**INFORMATION SUPPLIED**
Start of Block
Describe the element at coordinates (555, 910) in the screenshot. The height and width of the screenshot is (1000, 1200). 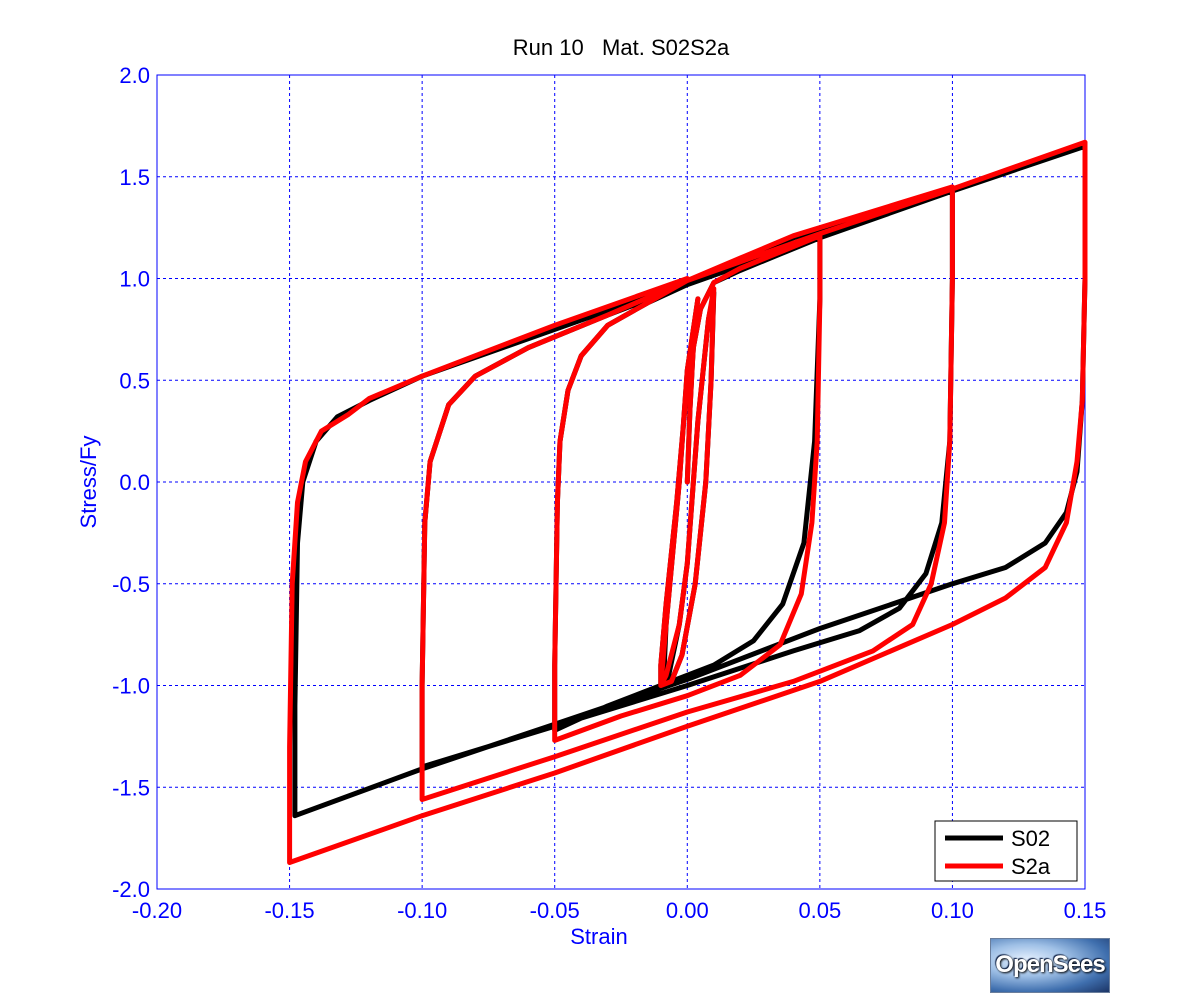
I see `x-tick-label: -0.05` at that location.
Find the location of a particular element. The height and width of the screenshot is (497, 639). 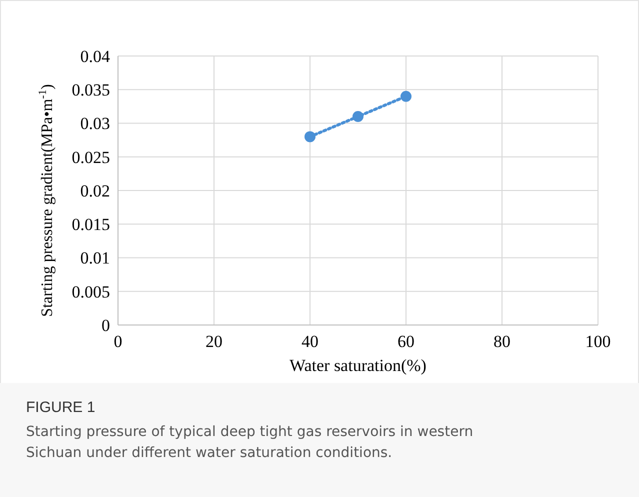

y-tick-label: 0.03 is located at coordinates (95, 124).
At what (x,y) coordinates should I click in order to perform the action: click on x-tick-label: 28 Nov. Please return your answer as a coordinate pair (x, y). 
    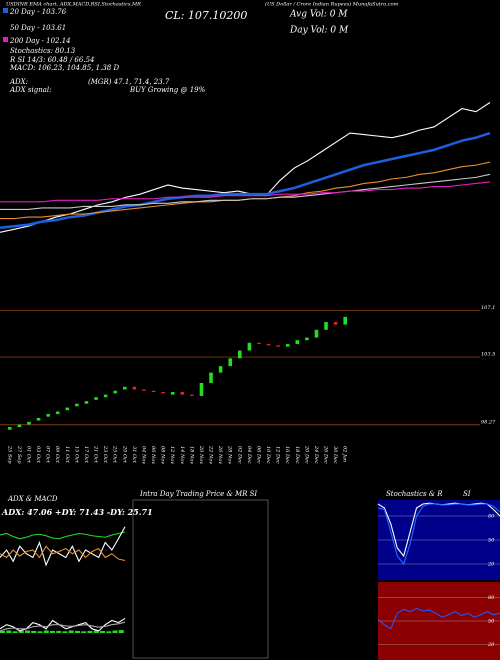
    Looking at the image, I should click on (230, 454).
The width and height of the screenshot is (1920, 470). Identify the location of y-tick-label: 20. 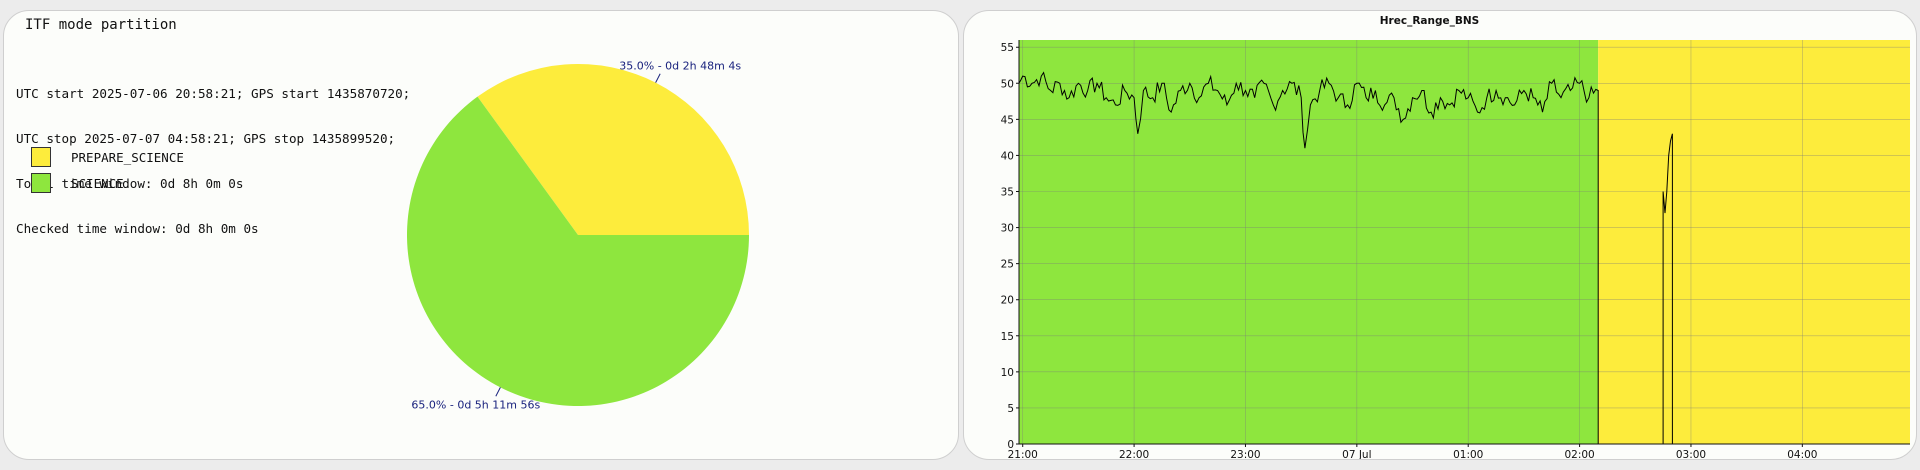
(1008, 301).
End of Block
**TASK TO CARRY OUT**
Arrange every line of the entries above as a Markdown table with the columns Row and Entry line, numbering the rows and leaving out blank lines. Omit the pictures from your answer.

**YOUR RESPONSE**
| Row | Entry line |
|---|---|
| 1 | Describe the element at coordinates (555, 910) in the screenshot. The height and width of the screenshot is (1000, 1200).  |
| 2 | I see `x-tick-label: -0.05` at that location. |
| 3 | Find the location of a particular element. The height and width of the screenshot is (497, 639).  |
| 4 | y-tick-label: 0.03 is located at coordinates (95, 124). |
| 5 | At what (x,y) coordinates should I click in order to perform the action: click on x-tick-label: 28 Nov. Please return your answer as a coordinate pair (x, y).  |
| 6 |     Looking at the image, I should click on (230, 454). |
| 7 | The width and height of the screenshot is (1920, 470). Identify the location of y-tick-label: 20.  |
| 8 | (1008, 301). |